On this night she parted the mirrored surface with a smooth blade rippling the lake into one hundred and eight low waking strokes. She liked to glide across as noiselessly as the stars and lock her gaze upon the silvery willow arced over the dock; she focused on the other side. Draped in robes of green and gold brocade, the switch of her paddle billowed cool air through her sleeves that wafted up through the neck lifting hair from the frame of her face with each stroke. The soft rush of a distant falls murmured beneath the whistle and chirp of frogs. This night was sweet with jasmine, gardenia, and hyacinth. And in the last darkened hours before dawn, Tara began to hum.

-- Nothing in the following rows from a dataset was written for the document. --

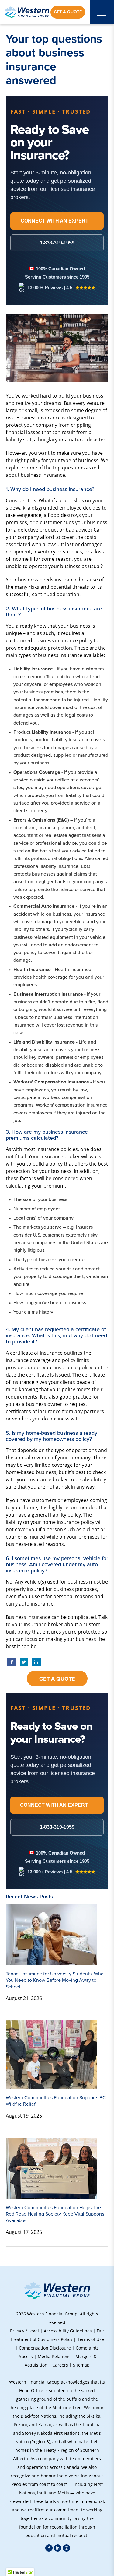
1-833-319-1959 (57, 1827)
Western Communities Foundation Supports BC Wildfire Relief (56, 2100)
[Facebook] (49, 2548)
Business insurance (38, 417)
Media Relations (54, 2356)
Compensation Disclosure (45, 2348)
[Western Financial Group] (27, 12)
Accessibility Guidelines (68, 2331)
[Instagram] (66, 2548)
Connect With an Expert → (57, 1805)
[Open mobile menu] (101, 12)
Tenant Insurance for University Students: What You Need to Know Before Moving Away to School (55, 1980)
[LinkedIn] (57, 2548)
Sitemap (81, 2365)
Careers (60, 2365)
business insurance (43, 475)
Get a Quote (68, 12)
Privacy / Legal (24, 2331)
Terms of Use (90, 2339)
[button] (57, 2563)
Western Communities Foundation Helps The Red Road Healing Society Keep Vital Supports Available (55, 2214)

Nearing the edge, she withdrew her paddle and placed it at the bottom of the boat. Coasting toward the dock the boat slowed sending the closed buds of indigo utpala lotus blossoms spinning on their pads as she passed. Then the glass surface of the water began to tremble, each reflected star twinkled faster until the vibrating images broke into rippling, then rumbling; then rocking, the boat threw its paddle at her feet. She, acting fast, plunged the paddle into the lake to steady the small craft against the sudden tumult of waves. Voices cried out against the disturbance. Every frog, bird, beast and bug let loose a shrill wailing that deepened the rumbling growl of the earth in its quake. The boat in the mish mash of waves retreated from the dock. Tara stood fast at the stern with her oar ruddering for balance until she made her way back to the wooden seat to paddle madly amidst the waves for the dock. Receding quickly away from lands edge, the water pulled and pulled at the boat until she was once again back at the lake’s middle. Her shoulders and arms burned so hot with pain she could paddle no more and she was sucked to the stream that fed the lake into the sea.

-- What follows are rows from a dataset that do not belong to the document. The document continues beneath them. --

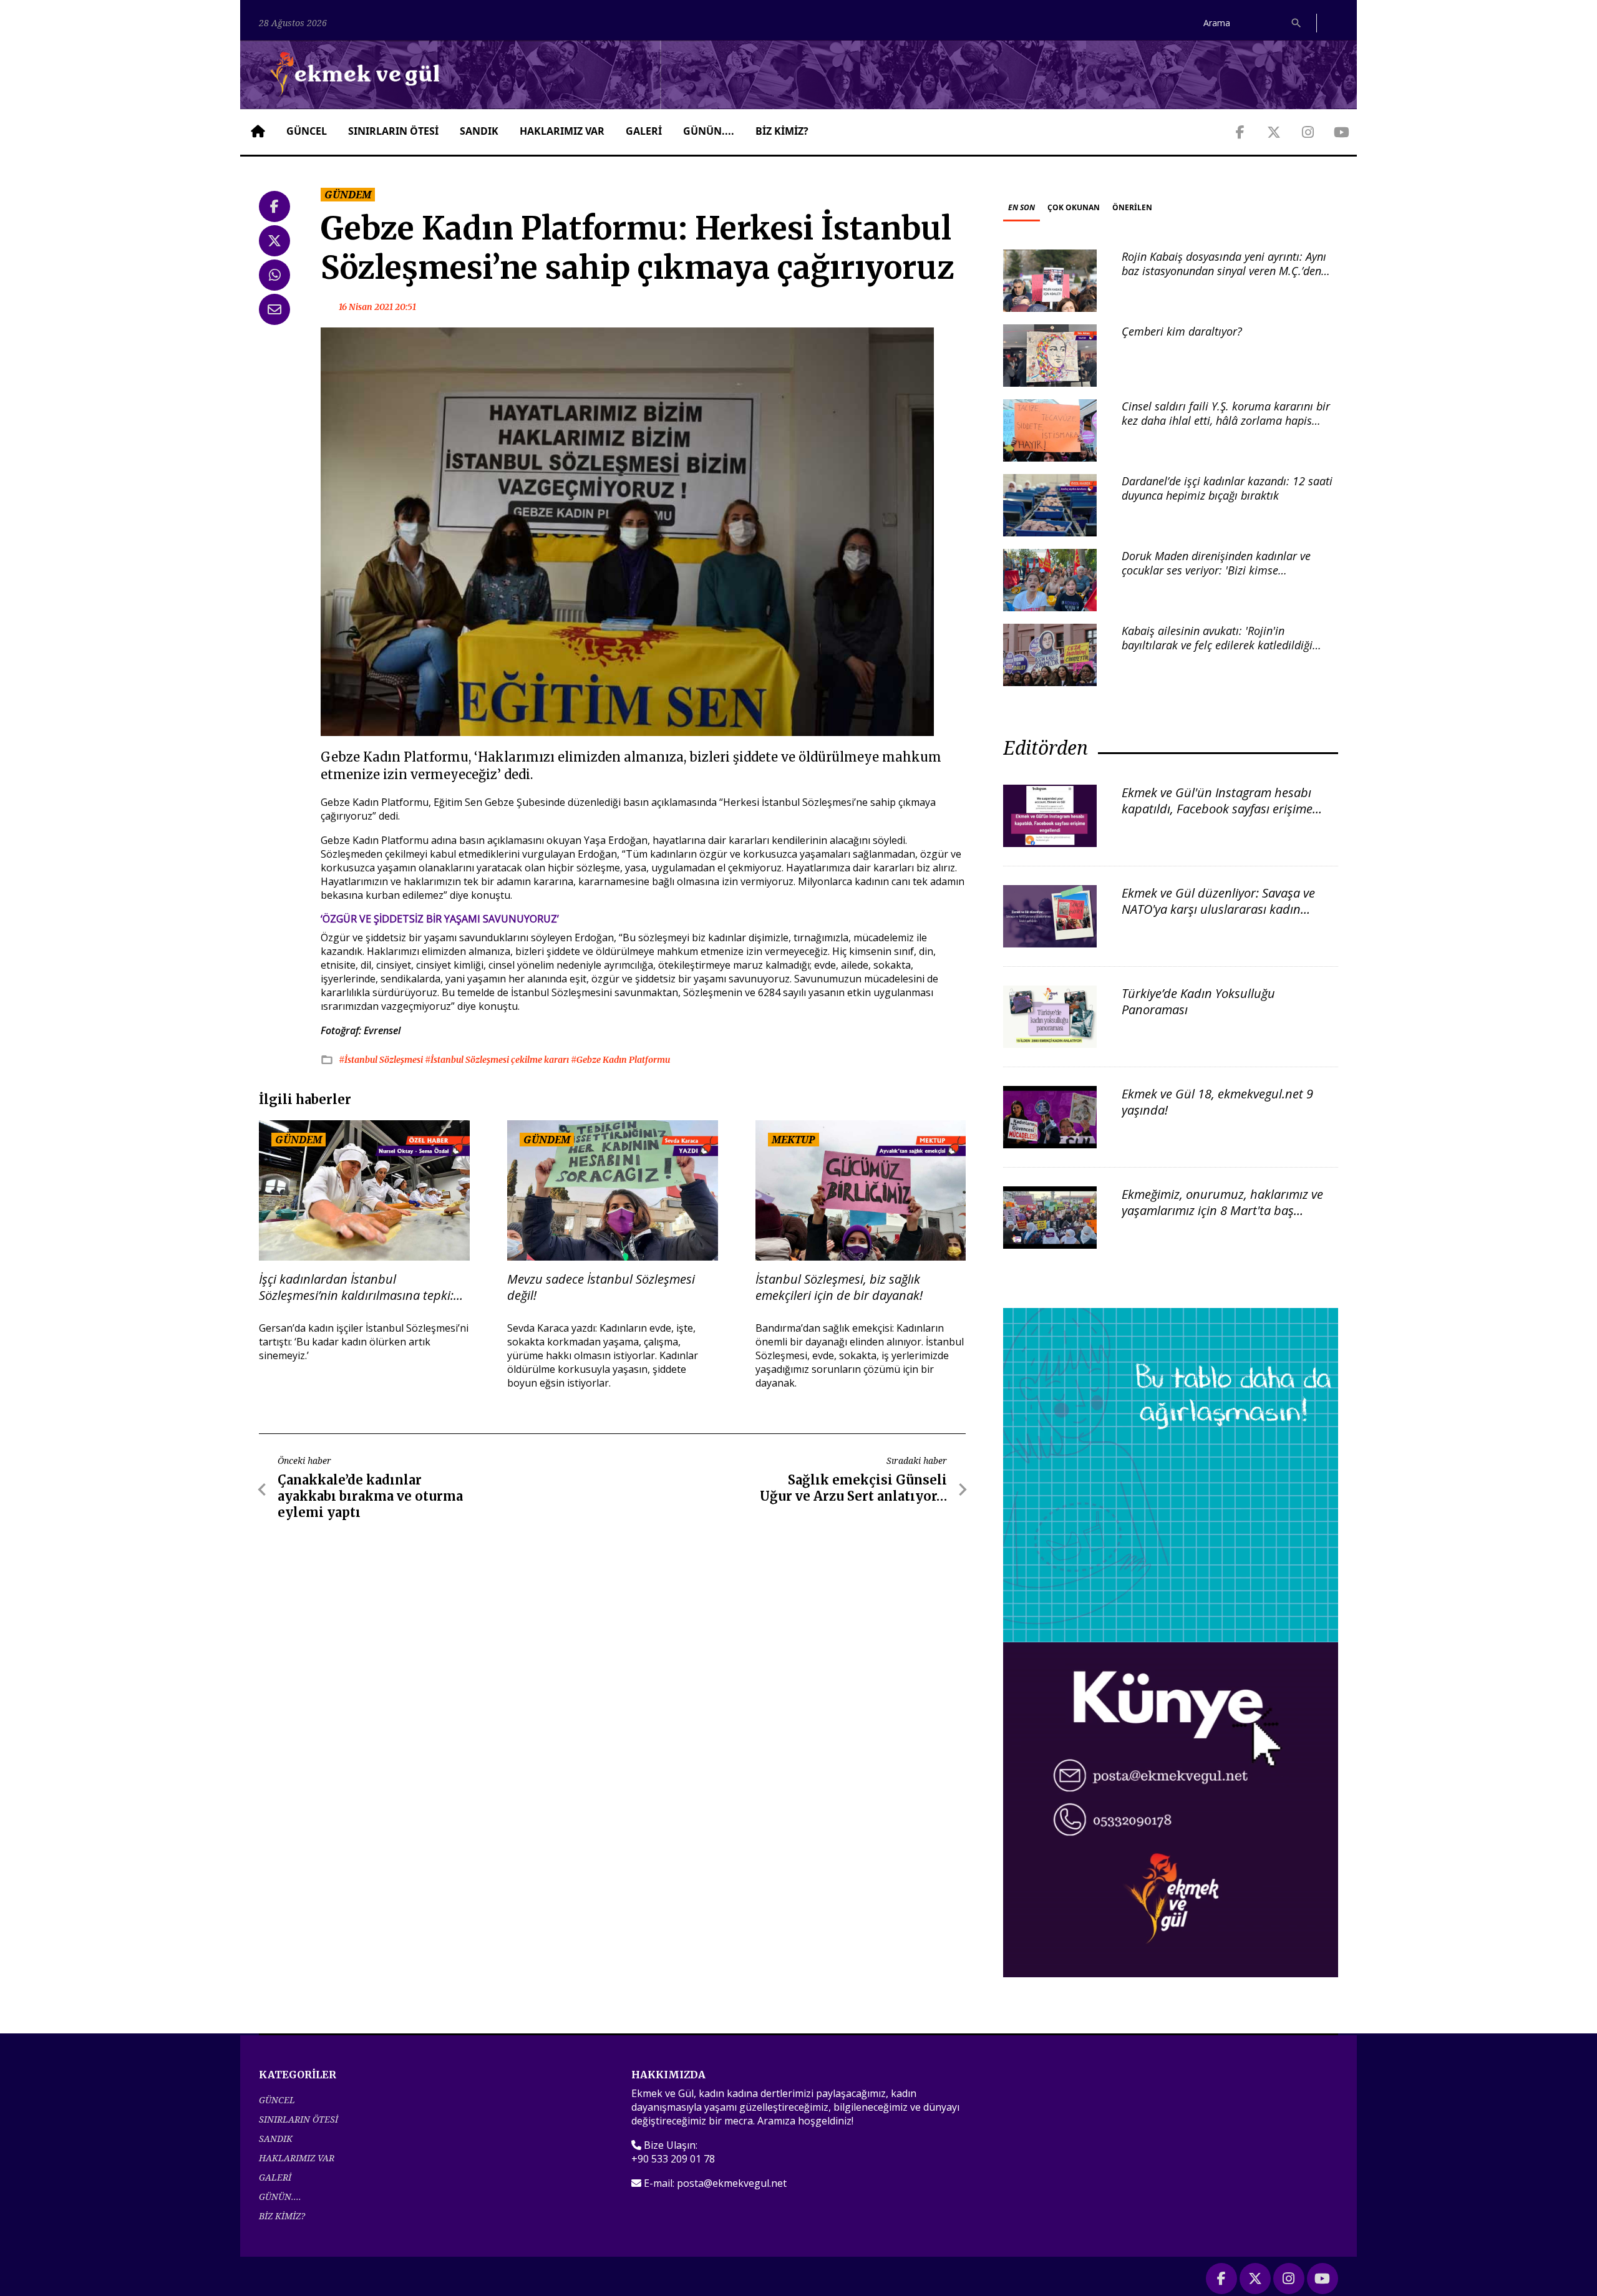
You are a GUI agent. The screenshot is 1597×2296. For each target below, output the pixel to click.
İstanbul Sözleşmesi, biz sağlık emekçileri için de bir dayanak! (839, 1287)
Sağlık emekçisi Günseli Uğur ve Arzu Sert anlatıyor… (853, 1488)
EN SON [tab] (1021, 207)
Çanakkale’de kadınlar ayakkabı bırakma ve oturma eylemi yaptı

Tara turned the bow with the direction of the flow and headed into what had become river rapids of lake draining full force into forest. As the lake emptied, the water lifted her high among the branches; the only way to keep the boat from splintering into a trillion shards against the huge trunks of cedar and kiawe was to paddle, hard. Tree-top sweepers full of nests, webs and monkeys reached across her gushing path as Tara beat her way through the watery maze of canopy racing the river to the end of its riddle. The wind propelled her as much as the suck of the sea and then she saw it. Looming, colossal, impossible—the empty shoreline reef of what had always been the ocean. She rode the waters just as far as she could until the water drained over crags of ocean floor. The small boat sat balanced between two arms of coral. She waited. Nothing made a peep. In the absence there was only the silent reaching of tentacles in empty tide pools for water that wasn’t there. Then sunrise, sirens, screaming.

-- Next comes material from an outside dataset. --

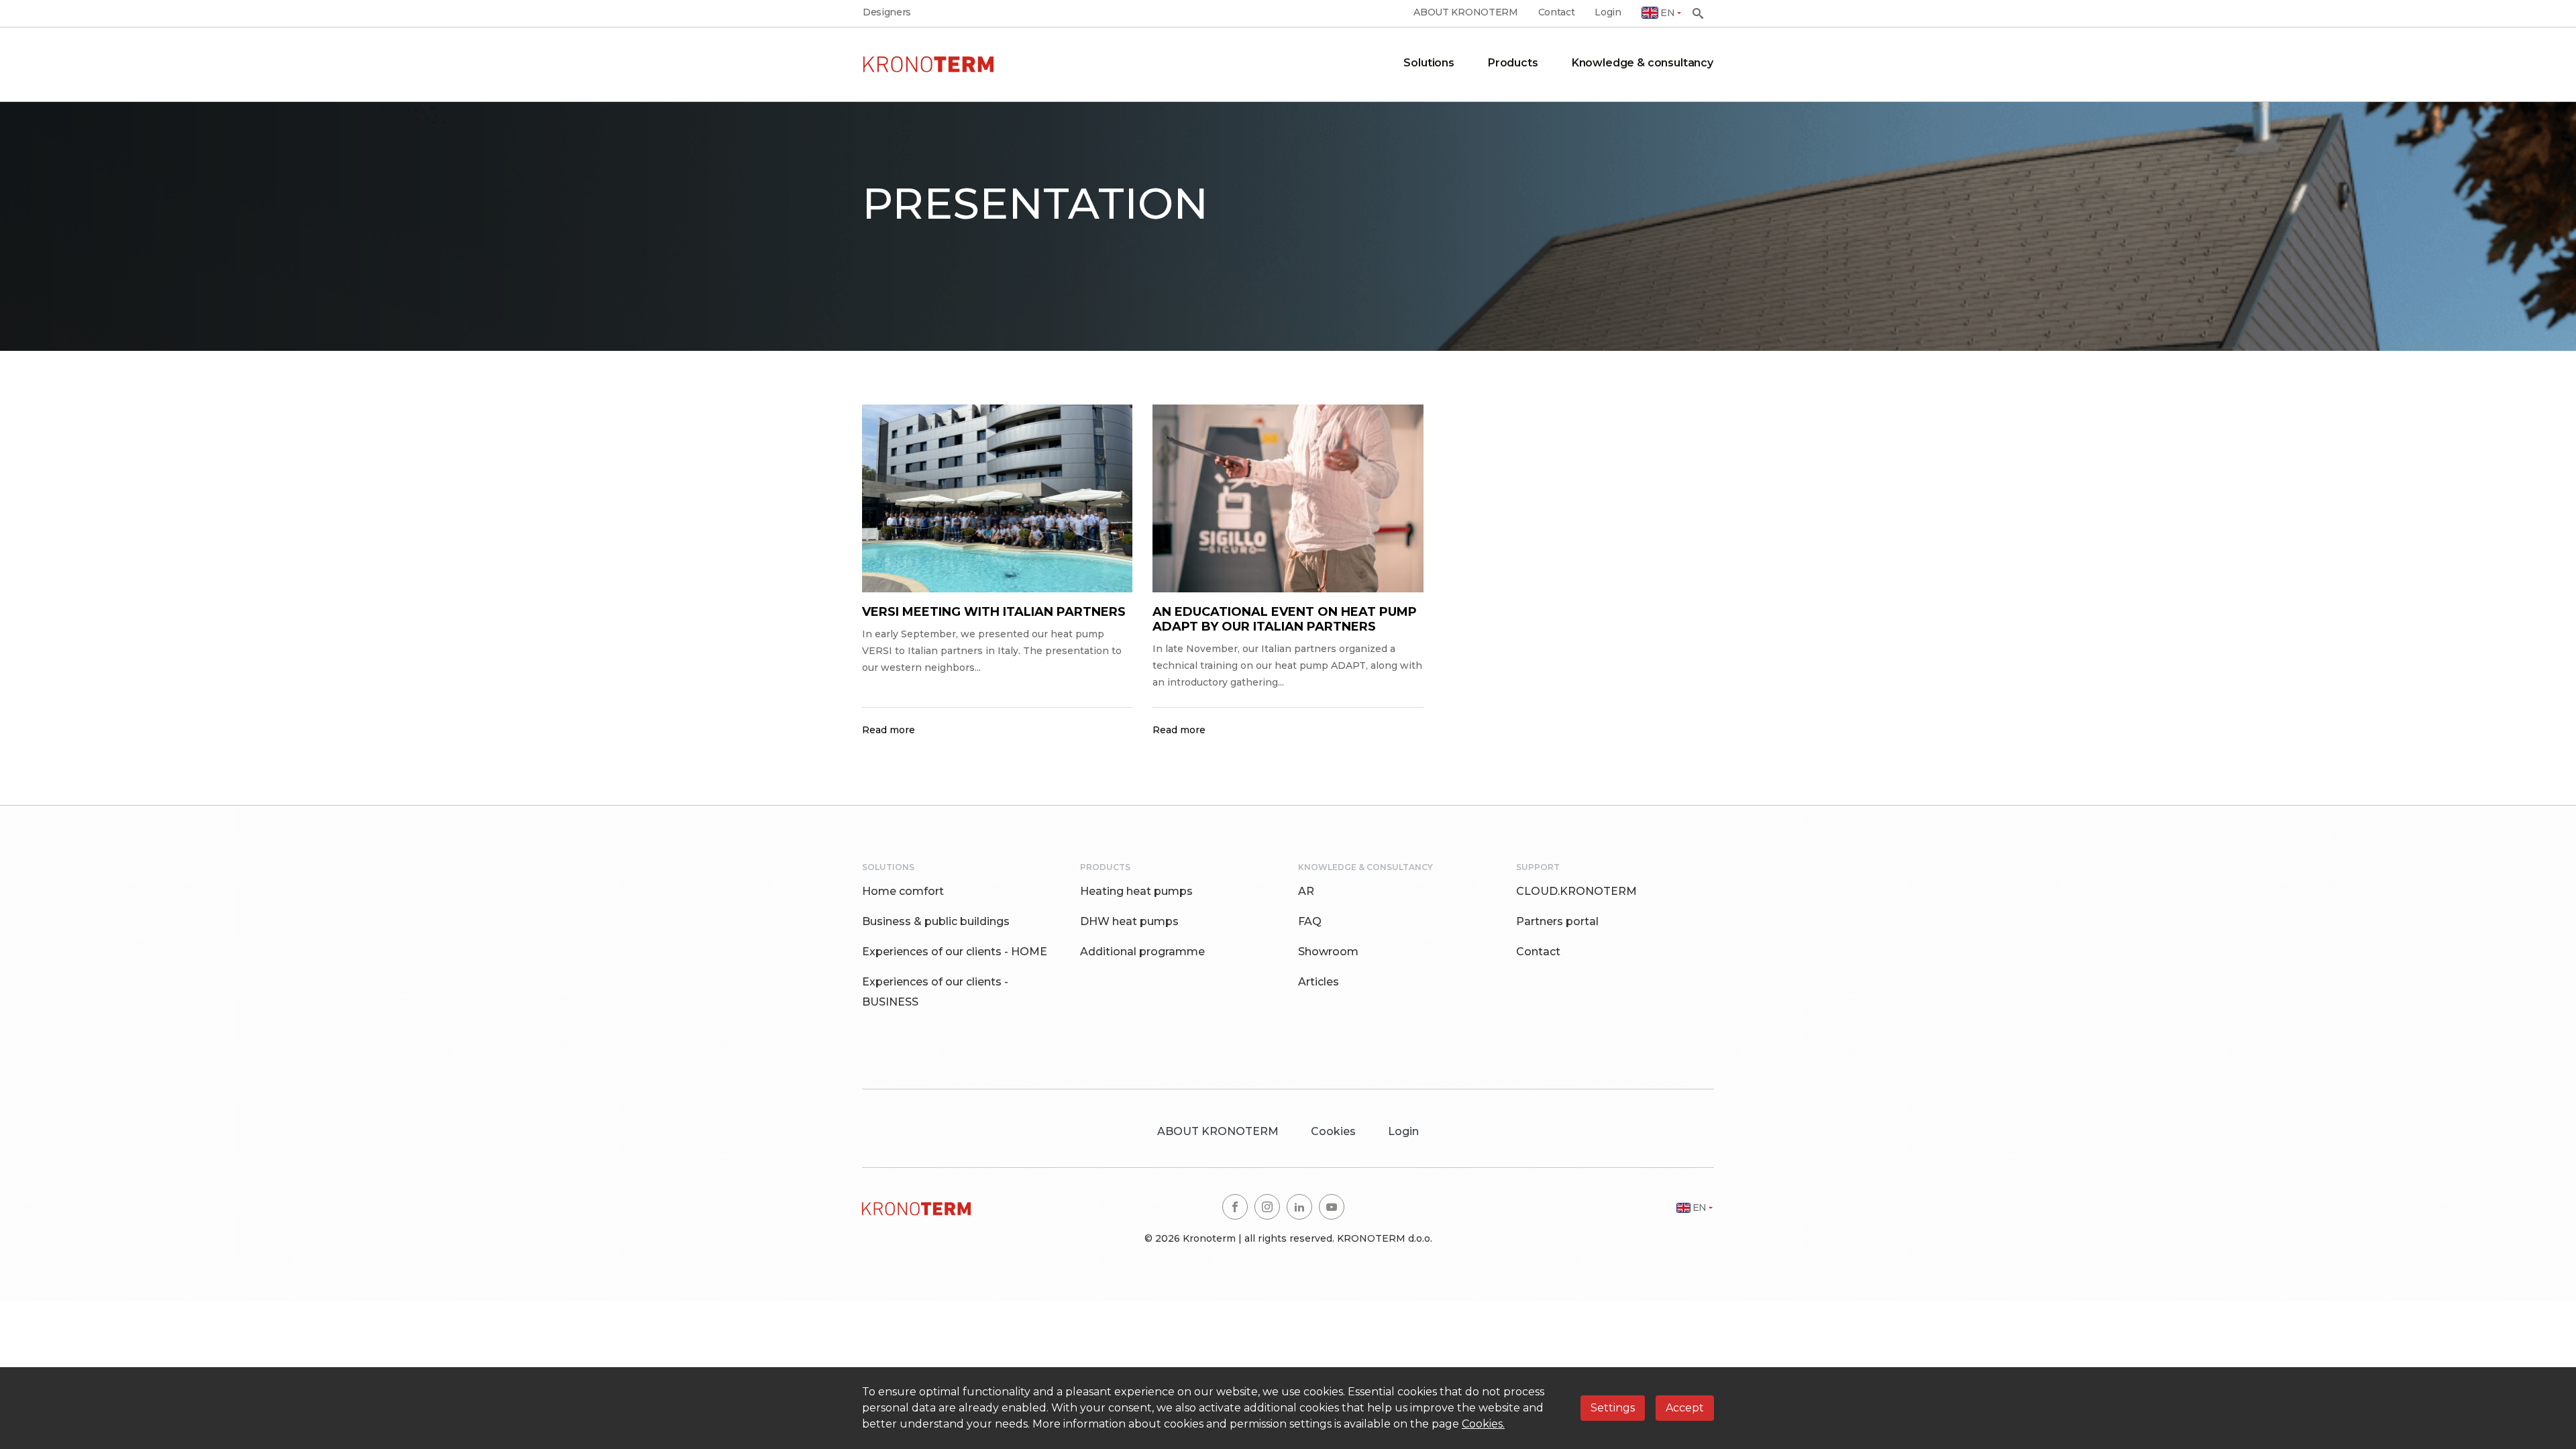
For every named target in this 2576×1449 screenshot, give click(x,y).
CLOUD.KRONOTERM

When the sea returned it was not the giant wall she had expected, not the cresting emerald chariot of Poseidon but an enormous, angry, roaring spill as if the heavens had taken a mighty breath of air that pulled the oceans up with them and, exhaling, released the contents of the sea in a chaotic mixture of roiling jellyfish, crabs, coral, sands, and cold. As the frothing liquid wrath spread out before her, she glanced back at the coast to see throngs of o-shaped mouths agape with awe and she remembered what her father had seen on the day she was born: he saw the pains involved at birth. He saw old age, sickness, and death. He saw suffering. Here were these same beings still suffering because they lacked what they wanted, because they were burdened by things. She saw them seeking love but creating death, and she saw them trying to avoid suffering but running headlong into it. Her father, Avalokiteshvara, had dedicated the whole of himself to liberating all beings from the sufferings of existence, and since he saw there remained uncountable suffering beings, he had begun to weep. His tears flowed down, and kept flowing until they had created a vast lake. Then out of this lake—the liquid incarnation of Avalokiteshvara’s compassion—arose a blue utpala lotus, and on this lotus appeared a 16-year-old girl in the form of a goddess. This was Tara.
Back over the stern of her boat, Tara saw the rubber-necked bodies on the banks finally turn their backs to run. The buildings of the indelible city so stern in their landscape would soon meet with the deluge of a power that would vent its spleen with an eerie equanimity. The purge and melt of the rising gush would pour in, around, over, through, into windows, doors, ears, mouths, eyes. The waters would strike fires, terrors, mirrors and blows. Some would escape most would not. When the torrent overtook her, the boat shot up and out from under her feet and Tara went spiraling into the flood. In the whorl her limbs were freed from their robes. The strong morning sun shone deep through the cold jade wave and Tara opened her eyes to green. She spread her arms wide riding the manic currents collecting houses and temples, factories and schools, swing-sets and slides, shopping baskets and cars. She washed up to the surface with streetlights and tangles of wires still surging with volts like fragments of laundry in spin cycle only to be sucked below in the agitated jumble of trees, bodies, and bicycles. Fierce in her assemblage, she saw everything, everything, everything join the savage deliverance of tsunami.